3. Give Each Other the Benefit of the Doubt

In tense moments, it’s easy to assume ill intentions. Instead, remind yourself that both of you are trying your best. Instead of defending or blaming, pause and give your partner the benefit of the doubt—they’re likely not intentionally trying to hurt you.

4. Separate Your Interpretations from Facts

Think about what happened factually. What would a video camera have observed? Anything else is an interpretation — whether accurate or otherwise. Our interpretations can lead to resentments that make resolution difficult.

5. Decide Who Speaks First

Each partner should have a turn to share their feelings. Decide who will go first, perhaps the one who is less triggered, or whoever feels the need to speak. After the first person shares, switch roles so both voices are heard.

6. Share Your Feelings Vulnerably

Speak about your emotions, not your partner’s actions. Instead of saying, “You always ignore me,” try, “When I don’t feel heard, I feel disconnected and sad.” This keeps the focus on your feelings, not on what your partner did wrong.

7. Listen with Empathy

Listen deeply, without interrupting, and try to understand your partner’s emotions. Reflect back what you’re hearing, not to match their feelings but to show you understand. For example, “It sounds like you feel rejected when I say no to intimacy. I can see how that would be hurtful.”

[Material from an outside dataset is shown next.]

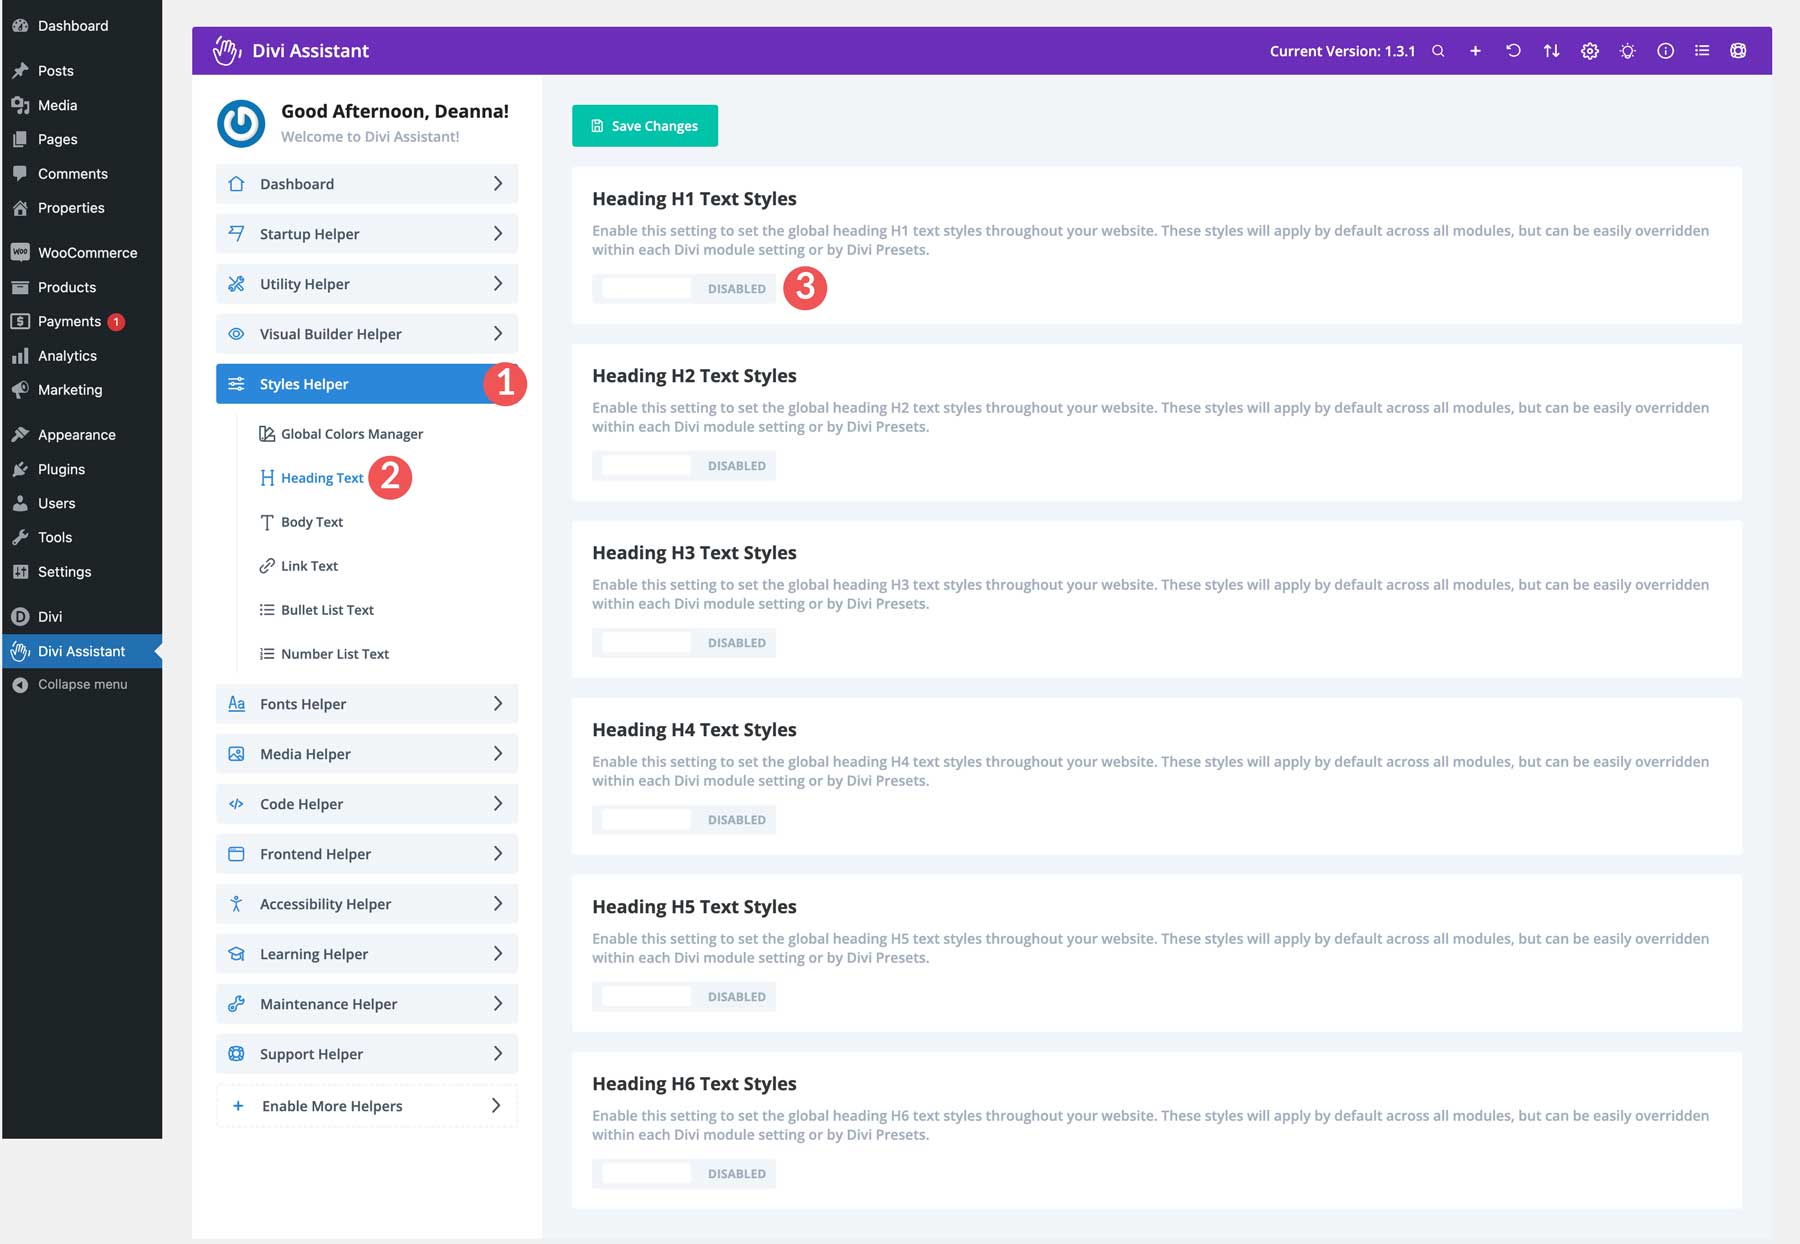Click the lightbulb idea icon in top bar
Image resolution: width=1800 pixels, height=1244 pixels.
(x=1627, y=50)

8. Acknowledge Your Own Patterns

After listening, reflect on your behavior and its impact. Instead of apologizing for one instance, acknowledge any recurring patterns that might contribute to the tension. For example, “I know I sometimes shut down when I feel my independence is threatened, and I realize that can be frustrating for you.”

9. Offer Reassurance

After acknowledging your role, offer reassurance to your partner. Be genuine in reassuring them of your commitment or feelings, but only if it’s true. For example, “I know I have a lower sex drive, but that doesn’t mean I don’t desire you. I love you deeply and enjoy being intimate with you.”

10. Reconnect and Close the Loop

Once you’ve addressed the issue, take time to reconnect physically or emotionally. A hug, a walk, or simply sitting together can restore connection. If there’s still lingering tension, revisit the conversation to ensure both of you feel heard, understood, and emotionally safe.

Make Relationship Repair a Habit >> Bookmark This Page

To truly master relationship repair, commit to practicing it regularly. Be open about your emotions, acknowledge your patterns, and treat your partner with the care and respect you wish to receive. Over time, these small practices will transform your relationship into a deeper, more resilient connection.